**Problem description:** Write out everything from the line containing "You are a computer-use agent. The" down to the end of the records as a JSON list of strings, with one string per line and blank lines omitted. Leave the pictures out of the answer.

**Data provided:**

■ ■ ■

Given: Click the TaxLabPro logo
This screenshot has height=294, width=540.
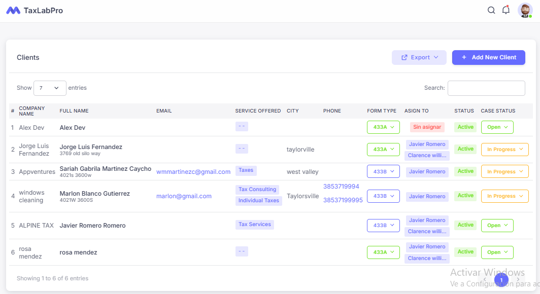Looking at the screenshot, I should [34, 10].
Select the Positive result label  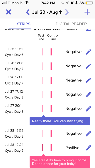point(72,148)
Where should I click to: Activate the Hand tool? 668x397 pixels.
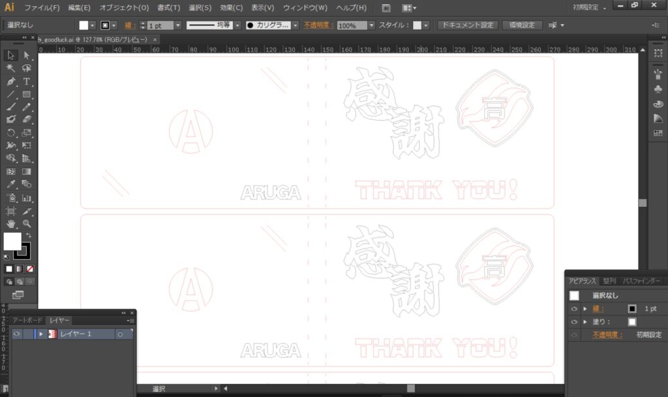11,224

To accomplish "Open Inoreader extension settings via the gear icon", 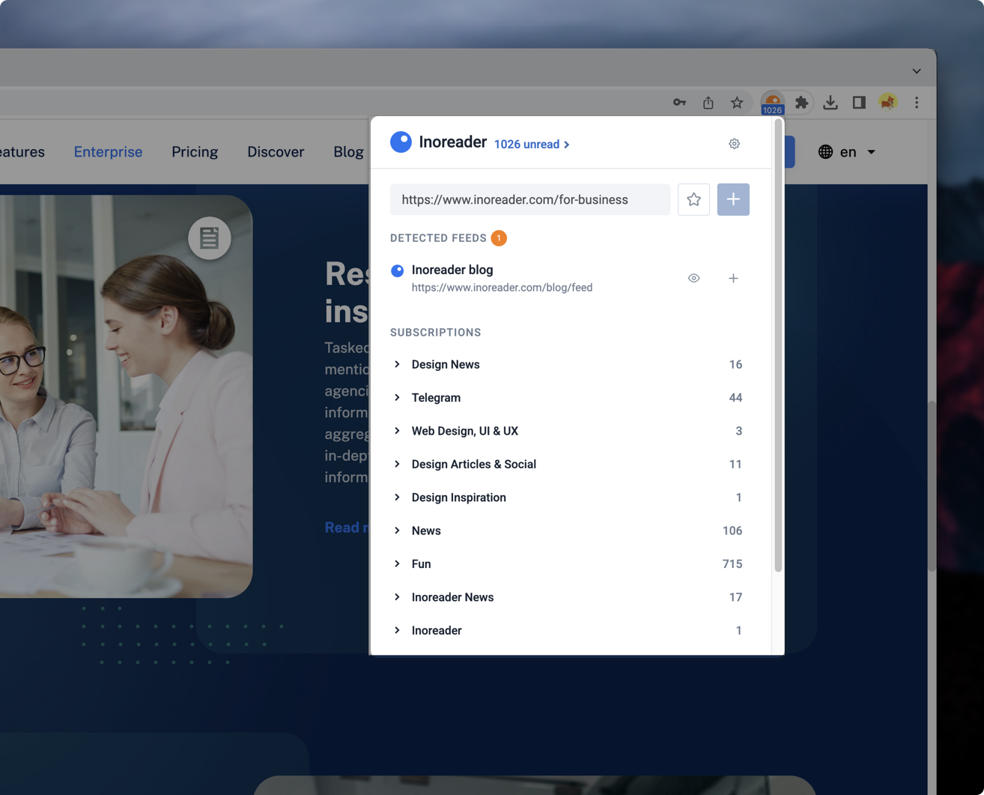I will pos(734,143).
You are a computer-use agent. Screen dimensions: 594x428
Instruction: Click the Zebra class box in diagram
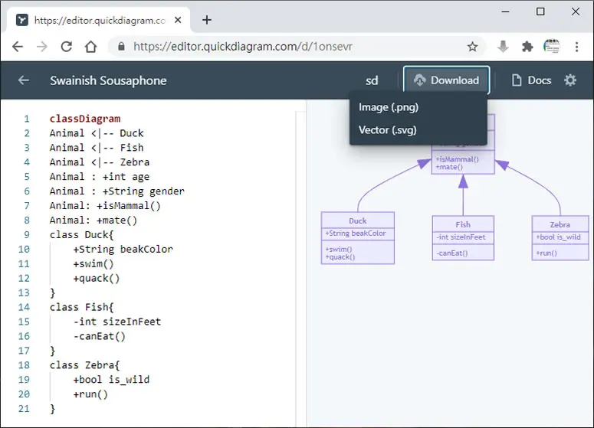click(560, 238)
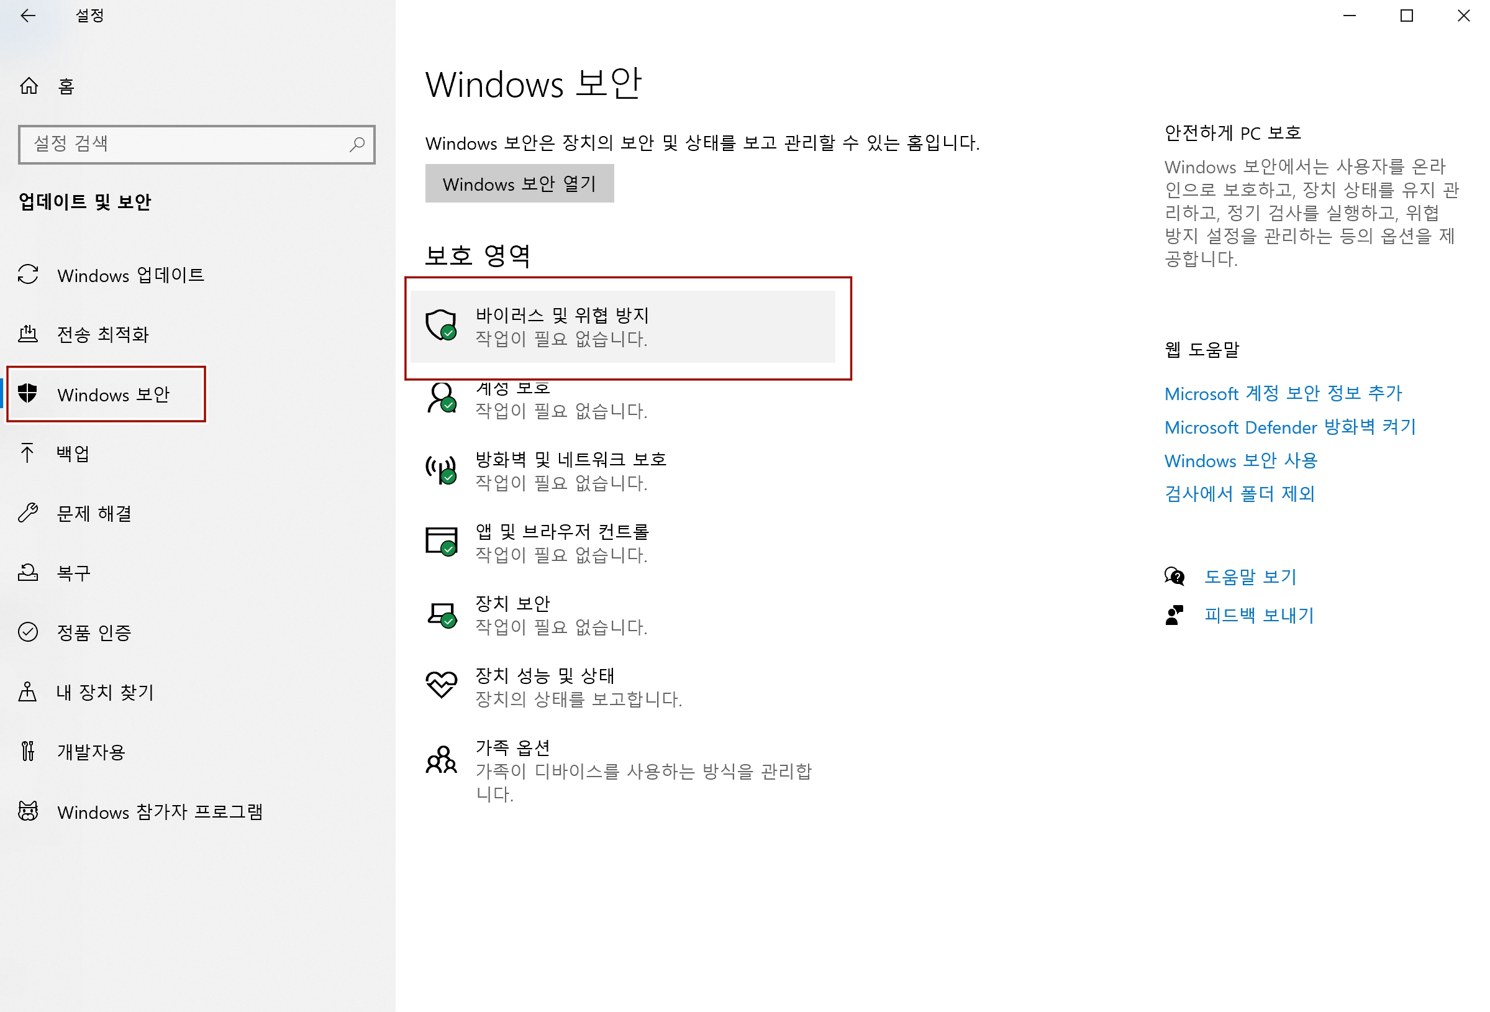Open Microsoft 계정 보안 정보 추가 link
The height and width of the screenshot is (1012, 1490).
click(1283, 393)
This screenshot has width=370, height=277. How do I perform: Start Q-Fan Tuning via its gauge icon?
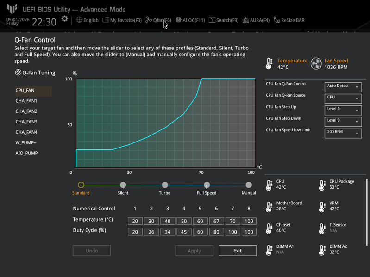[18, 73]
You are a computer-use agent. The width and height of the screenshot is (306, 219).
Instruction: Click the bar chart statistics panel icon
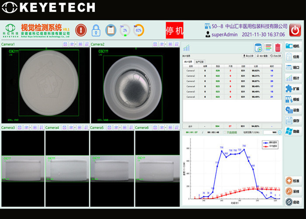pos(186,48)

■ ■ ■

**Correct answer:**
[
  "You are a computer-use agent. The width and height of the screenshot is (306, 219).",
  "Instruction: Click the bar chart statistics panel icon",
  "pos(186,48)"
]